In this case, it is really remarkable the good agreement found between both numerical models. Only in the suction side at 12.5° there is a clear lack of correspondence, as previously reported for the shape factor. At all the angles of attack, the transition is more evident in the suction side, as it is identified with circle marks in the plots. It is noticeable how the distribution of the pressure coefficient on the suction side changes severely with the angle of attack. Conversely, in the pressure side, the transition point is practically imperceptible at 7.5° and 12.5°, since it has been displaced towards the airfoil TE. In summary, as the angle of attack increases the transition point on the suction side progressively approaches the LE, while on the pressure side the transition point moves towards the TE.

Due to its high curvature, the FX 63-137 airfoil provides a remarkable lift, with a C_L,max around 1.7 for a Re number of 350,000 and angles of attack between 14°–16°. It is also known that this profile generates a large bubble of laminar separation when the Re number is 100,000. This bubble probably does not reattach to the airfoil for small angles of attack, but it certainly reaches the downstream wake, as it is inferred from the behavior of the lift and drag curves corresponding to Re = 10⁵ [13,14]. However, no laminar separation bubbles are generated at low angles of attack for Re = 3.5 × 10⁵, as it has been also confirmed from the present numerical computations using a high-fidelity, wall-resolved LES modeling.

4. Conclusions

A wall-resolved LES model of the flow around a typical wind turbine airfoil has been developed and resolved, in order to describe the main features of the turbulent structures and the boundary layer. The numerical results obtained have been validated with hot wire measurements in a wind tunnel. Despite some differences observed and explained for the higher angle of attack, the results obtained from the LES simulations for the best angles of attack have shown overall trends and magnitudes in agreement with the experimental data.

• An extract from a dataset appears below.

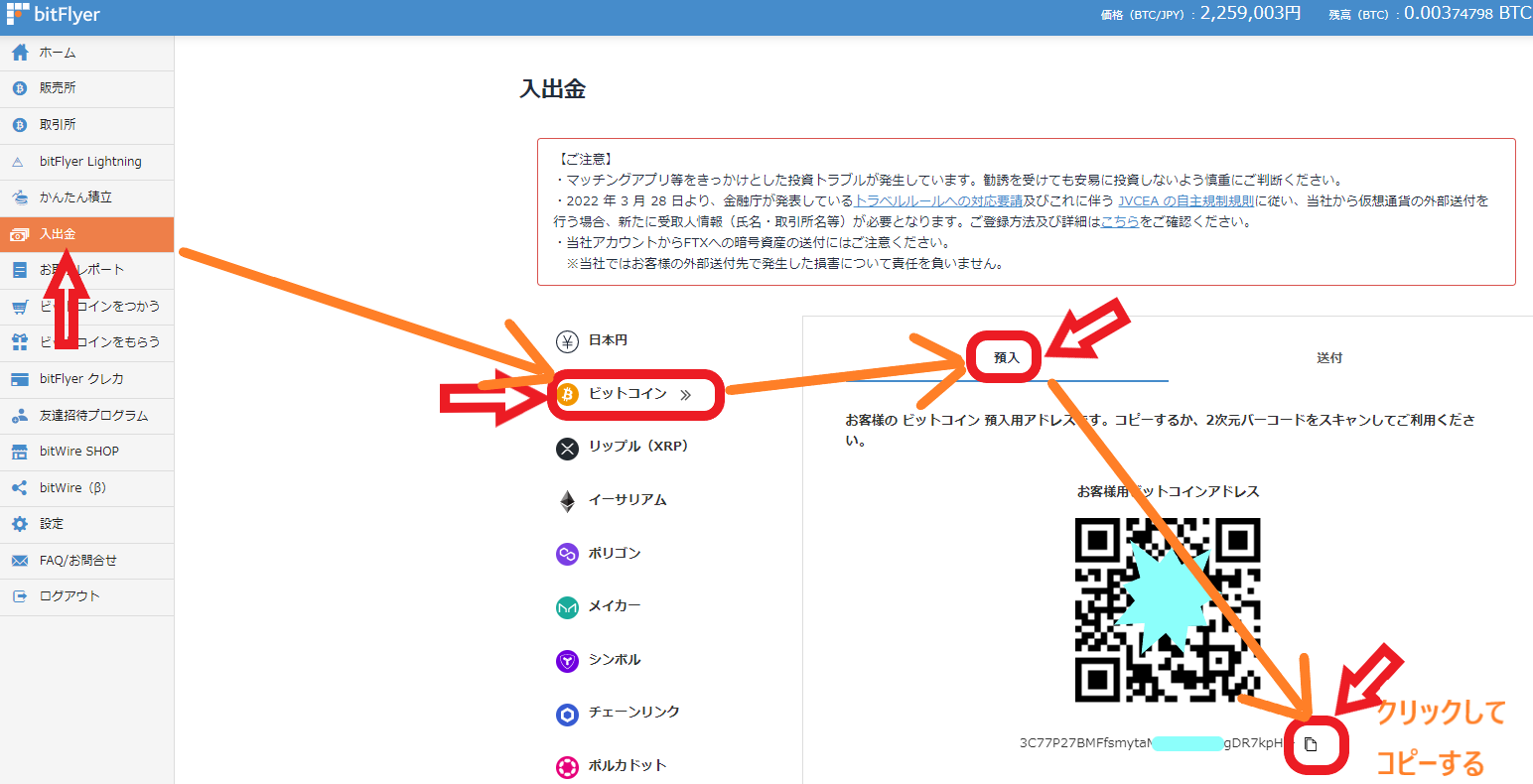Select the Symbol (シンボル) icon
1533x784 pixels.
coord(567,659)
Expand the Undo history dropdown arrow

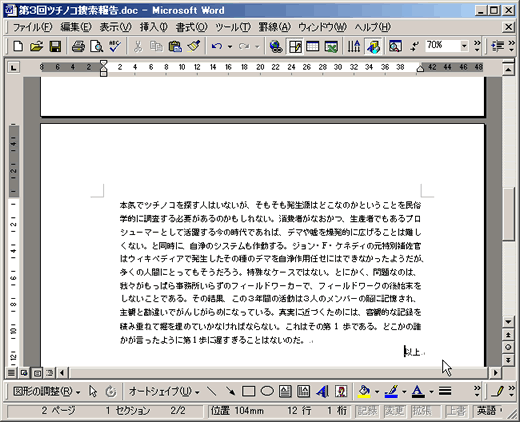point(230,47)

The detailed description of the development of the boundary layer over the airfoil provides an insight into the main noise generation mechanism in wind turbines, which is known to be the scattering of the vortical disturbances in the boundary layer into acoustic waves at the airfoil trailing edge. In this case, 2D wave instabilities are observed in both suction and pressure sides, but these perturbations are diffused into a turbulent boundary layer prior to the airfoil trailing edge, so tonal noise components are not expected in the far field noise propagation.

The detailed description of this experimentally validated wall-resolved LES model can be useful as a guide to another modeling works of similar features. The results obtained can also be used as input data for the prediction of noise propagation to the far-field using a hybrid aeroacoustic model.